In the entries below, find the line with "Image resolution: width=587" and the line with "You are a computer-use agent. The width". Reproduce those two lines and every line between them exactly, and nothing more.

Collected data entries
• • • • • • •

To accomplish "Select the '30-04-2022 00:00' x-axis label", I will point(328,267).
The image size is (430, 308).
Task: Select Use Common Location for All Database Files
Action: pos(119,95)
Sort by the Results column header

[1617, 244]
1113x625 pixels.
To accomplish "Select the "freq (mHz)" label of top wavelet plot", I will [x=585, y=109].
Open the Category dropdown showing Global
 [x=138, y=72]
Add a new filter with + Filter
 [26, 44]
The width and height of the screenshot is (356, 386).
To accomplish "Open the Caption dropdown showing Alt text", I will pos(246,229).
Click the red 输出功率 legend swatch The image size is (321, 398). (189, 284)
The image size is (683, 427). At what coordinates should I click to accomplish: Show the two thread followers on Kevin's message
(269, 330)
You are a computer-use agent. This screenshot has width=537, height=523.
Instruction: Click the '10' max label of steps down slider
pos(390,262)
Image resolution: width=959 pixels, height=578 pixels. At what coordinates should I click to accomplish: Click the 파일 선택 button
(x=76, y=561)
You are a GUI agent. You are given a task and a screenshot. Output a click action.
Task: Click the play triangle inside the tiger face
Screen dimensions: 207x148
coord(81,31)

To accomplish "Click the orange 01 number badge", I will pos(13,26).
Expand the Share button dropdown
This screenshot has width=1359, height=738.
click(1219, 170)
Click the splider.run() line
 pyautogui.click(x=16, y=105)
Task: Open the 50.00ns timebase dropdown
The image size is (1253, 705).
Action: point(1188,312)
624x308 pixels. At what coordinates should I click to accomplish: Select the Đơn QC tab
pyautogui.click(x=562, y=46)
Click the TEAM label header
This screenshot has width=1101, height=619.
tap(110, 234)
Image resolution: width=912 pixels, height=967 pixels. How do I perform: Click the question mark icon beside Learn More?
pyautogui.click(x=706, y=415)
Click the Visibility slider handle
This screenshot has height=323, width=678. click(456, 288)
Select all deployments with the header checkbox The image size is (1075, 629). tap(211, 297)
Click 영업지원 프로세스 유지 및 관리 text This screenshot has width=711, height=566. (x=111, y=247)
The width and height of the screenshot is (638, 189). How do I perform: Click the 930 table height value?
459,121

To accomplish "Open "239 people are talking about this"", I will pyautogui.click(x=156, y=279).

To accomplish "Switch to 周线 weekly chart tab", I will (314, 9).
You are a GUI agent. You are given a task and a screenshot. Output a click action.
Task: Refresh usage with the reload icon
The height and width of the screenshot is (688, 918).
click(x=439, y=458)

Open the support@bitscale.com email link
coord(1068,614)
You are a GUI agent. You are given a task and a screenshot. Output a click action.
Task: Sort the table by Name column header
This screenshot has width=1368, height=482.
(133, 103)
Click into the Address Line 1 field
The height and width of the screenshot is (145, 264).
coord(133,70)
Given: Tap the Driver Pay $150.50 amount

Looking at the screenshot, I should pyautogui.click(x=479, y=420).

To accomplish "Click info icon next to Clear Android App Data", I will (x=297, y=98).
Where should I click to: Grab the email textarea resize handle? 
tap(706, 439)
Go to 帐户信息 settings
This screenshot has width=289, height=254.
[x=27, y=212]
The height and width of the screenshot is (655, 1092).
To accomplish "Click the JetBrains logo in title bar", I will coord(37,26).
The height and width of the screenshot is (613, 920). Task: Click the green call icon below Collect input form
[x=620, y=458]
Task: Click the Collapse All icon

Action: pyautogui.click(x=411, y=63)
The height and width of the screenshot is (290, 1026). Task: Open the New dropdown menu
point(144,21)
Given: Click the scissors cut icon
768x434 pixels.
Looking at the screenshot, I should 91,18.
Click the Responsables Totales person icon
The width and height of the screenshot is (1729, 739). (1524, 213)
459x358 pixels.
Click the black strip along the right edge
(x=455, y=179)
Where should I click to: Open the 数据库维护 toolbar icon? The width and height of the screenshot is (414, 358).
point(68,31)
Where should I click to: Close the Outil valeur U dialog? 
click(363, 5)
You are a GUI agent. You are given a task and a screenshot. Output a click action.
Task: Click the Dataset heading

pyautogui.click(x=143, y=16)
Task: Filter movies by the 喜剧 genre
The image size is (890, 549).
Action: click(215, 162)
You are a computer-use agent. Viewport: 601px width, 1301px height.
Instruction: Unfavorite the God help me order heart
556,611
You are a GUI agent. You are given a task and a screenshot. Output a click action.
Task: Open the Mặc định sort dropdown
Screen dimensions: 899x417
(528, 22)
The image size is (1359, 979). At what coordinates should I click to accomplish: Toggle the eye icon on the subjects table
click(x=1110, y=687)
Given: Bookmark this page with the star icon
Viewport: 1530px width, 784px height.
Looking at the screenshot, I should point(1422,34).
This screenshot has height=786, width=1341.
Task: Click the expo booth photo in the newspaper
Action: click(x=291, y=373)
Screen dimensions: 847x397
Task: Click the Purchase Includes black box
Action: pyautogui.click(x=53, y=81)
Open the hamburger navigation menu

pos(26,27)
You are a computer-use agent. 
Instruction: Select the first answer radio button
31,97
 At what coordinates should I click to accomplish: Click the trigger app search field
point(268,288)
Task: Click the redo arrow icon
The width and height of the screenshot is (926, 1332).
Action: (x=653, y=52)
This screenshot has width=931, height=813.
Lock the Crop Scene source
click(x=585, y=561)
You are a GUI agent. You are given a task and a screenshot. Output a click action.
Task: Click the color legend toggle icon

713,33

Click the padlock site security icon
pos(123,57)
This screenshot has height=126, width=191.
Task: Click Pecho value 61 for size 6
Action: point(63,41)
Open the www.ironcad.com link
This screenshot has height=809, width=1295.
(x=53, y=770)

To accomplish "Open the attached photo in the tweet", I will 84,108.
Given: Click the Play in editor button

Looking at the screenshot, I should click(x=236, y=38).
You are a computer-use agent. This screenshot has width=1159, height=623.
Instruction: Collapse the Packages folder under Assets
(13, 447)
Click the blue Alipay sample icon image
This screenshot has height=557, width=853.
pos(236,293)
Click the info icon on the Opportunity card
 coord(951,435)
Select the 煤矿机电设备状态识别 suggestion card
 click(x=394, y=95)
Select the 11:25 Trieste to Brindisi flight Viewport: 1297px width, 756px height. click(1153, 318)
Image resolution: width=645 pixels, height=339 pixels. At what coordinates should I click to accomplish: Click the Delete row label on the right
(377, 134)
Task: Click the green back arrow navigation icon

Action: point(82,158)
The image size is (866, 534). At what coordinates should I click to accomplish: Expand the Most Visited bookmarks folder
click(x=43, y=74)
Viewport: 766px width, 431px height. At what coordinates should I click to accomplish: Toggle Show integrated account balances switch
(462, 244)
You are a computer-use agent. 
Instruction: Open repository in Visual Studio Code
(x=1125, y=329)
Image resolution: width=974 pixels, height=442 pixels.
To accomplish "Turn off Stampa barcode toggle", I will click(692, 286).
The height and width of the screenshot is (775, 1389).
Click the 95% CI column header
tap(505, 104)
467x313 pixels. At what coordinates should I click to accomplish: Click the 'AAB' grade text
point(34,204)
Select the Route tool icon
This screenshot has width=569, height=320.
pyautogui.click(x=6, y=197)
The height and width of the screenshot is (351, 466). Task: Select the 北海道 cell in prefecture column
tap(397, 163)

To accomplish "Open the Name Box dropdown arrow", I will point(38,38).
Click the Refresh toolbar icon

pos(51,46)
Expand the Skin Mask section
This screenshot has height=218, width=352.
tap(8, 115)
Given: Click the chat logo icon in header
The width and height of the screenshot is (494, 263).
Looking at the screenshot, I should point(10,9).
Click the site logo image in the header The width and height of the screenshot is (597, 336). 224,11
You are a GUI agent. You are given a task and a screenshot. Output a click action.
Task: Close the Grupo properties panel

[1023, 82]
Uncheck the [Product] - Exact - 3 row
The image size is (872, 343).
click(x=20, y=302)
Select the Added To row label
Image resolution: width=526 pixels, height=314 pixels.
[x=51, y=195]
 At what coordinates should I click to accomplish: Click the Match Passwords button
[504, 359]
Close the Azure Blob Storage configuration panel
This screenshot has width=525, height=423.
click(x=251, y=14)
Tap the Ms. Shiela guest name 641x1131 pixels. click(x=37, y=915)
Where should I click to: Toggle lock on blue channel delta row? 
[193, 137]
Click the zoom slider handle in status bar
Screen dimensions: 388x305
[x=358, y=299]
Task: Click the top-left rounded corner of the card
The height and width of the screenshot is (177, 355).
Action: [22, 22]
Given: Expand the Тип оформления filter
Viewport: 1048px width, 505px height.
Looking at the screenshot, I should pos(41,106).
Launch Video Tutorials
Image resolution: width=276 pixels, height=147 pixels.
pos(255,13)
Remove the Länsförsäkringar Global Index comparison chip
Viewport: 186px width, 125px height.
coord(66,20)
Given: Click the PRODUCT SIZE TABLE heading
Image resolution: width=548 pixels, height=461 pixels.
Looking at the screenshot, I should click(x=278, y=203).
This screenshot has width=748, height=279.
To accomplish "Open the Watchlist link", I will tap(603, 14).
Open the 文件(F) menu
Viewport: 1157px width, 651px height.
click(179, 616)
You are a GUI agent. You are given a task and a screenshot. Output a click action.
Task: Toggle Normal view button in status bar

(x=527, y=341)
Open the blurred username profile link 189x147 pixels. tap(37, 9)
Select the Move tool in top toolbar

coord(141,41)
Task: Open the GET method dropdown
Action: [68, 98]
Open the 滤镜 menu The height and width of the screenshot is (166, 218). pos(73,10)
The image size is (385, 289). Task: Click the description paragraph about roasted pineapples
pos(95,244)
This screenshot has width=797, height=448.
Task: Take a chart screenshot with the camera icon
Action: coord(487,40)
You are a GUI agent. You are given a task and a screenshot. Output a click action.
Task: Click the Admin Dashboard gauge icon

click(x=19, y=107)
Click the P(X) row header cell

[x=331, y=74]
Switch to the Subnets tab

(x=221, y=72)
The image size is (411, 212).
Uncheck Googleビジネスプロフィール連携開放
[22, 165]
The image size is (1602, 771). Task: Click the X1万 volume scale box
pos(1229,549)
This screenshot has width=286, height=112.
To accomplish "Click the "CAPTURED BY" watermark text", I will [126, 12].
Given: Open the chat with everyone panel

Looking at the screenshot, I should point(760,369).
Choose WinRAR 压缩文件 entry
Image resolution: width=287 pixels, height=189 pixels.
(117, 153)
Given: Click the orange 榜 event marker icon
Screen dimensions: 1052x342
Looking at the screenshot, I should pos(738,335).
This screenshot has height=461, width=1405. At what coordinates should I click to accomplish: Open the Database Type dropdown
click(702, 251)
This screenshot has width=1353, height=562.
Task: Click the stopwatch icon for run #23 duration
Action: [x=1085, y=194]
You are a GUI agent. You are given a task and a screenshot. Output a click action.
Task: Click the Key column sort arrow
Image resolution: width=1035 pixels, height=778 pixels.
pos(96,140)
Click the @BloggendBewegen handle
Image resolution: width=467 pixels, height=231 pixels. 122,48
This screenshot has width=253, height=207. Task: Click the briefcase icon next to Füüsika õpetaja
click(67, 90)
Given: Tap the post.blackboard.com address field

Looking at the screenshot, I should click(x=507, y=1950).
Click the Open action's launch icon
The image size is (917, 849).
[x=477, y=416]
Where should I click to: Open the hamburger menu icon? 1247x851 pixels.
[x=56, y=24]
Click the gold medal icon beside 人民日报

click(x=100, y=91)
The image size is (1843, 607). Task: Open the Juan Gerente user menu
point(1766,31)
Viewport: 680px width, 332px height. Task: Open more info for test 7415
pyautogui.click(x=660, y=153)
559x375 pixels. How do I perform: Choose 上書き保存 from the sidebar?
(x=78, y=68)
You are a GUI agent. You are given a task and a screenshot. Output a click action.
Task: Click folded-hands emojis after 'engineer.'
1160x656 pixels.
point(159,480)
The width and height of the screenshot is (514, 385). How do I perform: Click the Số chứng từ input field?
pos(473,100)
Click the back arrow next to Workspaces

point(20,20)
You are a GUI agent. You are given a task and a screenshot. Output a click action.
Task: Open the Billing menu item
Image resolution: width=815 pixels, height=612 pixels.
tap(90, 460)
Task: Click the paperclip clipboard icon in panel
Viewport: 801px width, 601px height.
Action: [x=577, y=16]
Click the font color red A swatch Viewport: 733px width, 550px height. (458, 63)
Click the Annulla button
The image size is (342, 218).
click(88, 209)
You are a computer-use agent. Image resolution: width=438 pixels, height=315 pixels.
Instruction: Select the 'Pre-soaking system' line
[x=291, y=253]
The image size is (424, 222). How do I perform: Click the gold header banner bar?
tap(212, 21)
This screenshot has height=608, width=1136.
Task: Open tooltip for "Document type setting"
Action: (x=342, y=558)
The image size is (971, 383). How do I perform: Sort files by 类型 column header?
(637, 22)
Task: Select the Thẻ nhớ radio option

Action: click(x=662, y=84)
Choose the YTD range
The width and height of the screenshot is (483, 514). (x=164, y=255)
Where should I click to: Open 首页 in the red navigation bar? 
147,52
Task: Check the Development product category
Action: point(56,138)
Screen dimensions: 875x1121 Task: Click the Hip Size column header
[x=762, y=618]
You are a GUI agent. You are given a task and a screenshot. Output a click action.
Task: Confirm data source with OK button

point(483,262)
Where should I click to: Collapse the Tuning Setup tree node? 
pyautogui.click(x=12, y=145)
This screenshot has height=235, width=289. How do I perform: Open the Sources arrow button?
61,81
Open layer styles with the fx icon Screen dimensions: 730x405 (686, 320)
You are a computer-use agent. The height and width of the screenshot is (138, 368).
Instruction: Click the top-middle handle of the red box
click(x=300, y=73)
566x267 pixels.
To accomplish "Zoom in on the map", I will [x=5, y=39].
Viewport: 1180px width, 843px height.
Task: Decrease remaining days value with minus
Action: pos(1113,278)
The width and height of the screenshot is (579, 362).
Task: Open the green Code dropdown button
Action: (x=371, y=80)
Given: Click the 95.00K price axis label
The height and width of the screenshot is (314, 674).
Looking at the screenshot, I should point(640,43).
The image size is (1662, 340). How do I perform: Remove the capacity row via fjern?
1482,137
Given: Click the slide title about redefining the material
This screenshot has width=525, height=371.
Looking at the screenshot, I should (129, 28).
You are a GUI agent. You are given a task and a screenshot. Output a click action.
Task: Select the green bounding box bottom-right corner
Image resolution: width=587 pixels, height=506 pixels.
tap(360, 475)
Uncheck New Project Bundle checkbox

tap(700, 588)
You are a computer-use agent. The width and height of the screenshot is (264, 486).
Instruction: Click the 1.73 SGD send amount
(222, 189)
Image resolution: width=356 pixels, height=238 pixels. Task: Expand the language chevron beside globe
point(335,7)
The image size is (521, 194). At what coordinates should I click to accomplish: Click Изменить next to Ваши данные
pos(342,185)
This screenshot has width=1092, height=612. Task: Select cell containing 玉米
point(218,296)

• • • • • • •

#### ANSWER TO THE PROBLEM
Image resolution: width=587 pixels, height=506 pixels.
tap(360, 475)
Uncheck New Project Bundle checkbox

tap(700, 588)
You are a computer-use agent. The width and height of the screenshot is (264, 486).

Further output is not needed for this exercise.